Abstract:
Thyroid disorders, such as hypothyroidism and hyperthyroidism, are challenging to
diagnose due to overlapping symptoms like fatigue and weight changes, compounded
by inconsistent medical data. This study leverages machine learning to enhance
thyroid disease detection using two robust datasets: the Kaggle Thyroid Disease
Dataset (9,172 records, 31 features) and the UCI Thyroid Disease Dataset (2,801
instances, 29 attributes). For the Kaggle dataset, a CatBoost classifier was developed
after rigorous preprocessing, including data cleaning, zero imputation, one-hot
encoding, and SMOTE with undersampling to address class imbalance. The optimized
CatBoost model, incorporating L2 regularization and balanced class weights, achieved
98.70% accuracy, 98.79% precision (measuring correct positive predictions), and 97%
Area Under the Precision-Recall Curve (AU-PRC) for hyperthyroidism, surpassing
prior benchmarks by 2-3%. For the UCI dataset, Decision Tree and Random Forest
classifiers were built following median/mode imputation, label encoding, feature
scaling, and SMOTE. The Decision Tree excelled with 99.11% accuracy, 99.12%
precision, 99.11% recall, 99.07% F1-score, and 98.53% (±0.36%) cross-validation
accuracy, outperforming Random Forest (98.04% accuracy, 98.44% ±0.14% crossvalidation) and existing studies.
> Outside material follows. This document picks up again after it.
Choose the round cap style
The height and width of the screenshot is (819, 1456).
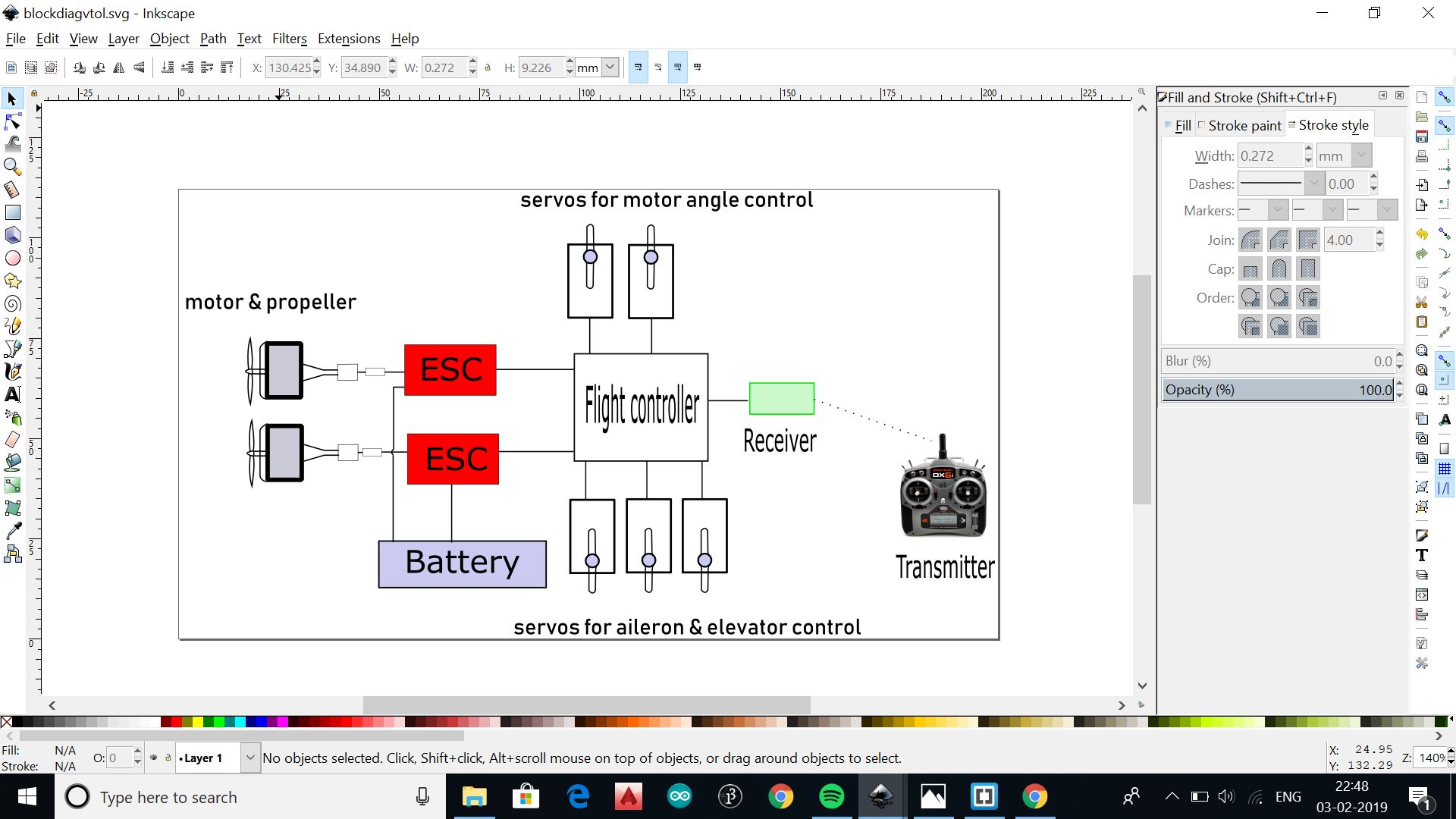(1279, 269)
Feature importance, elucidated by Shapley Additive
Explanations (SHAP, a method for interpreting model predictions), identified T3, TT4,
T4U, FTI, and TSH as critical predictors, offering transparent insights for clinicians.
Despite strengths, limitations include potential dataset biases and the need for realworld validation. Excellent accuracy and interpretability are demonstrated by these
tree-based models, which reduce the risk of misdiagnosis and pave the way for ethical
deployment in healthcare. SHAP also ensures clear and trustworthy clinical decision
support.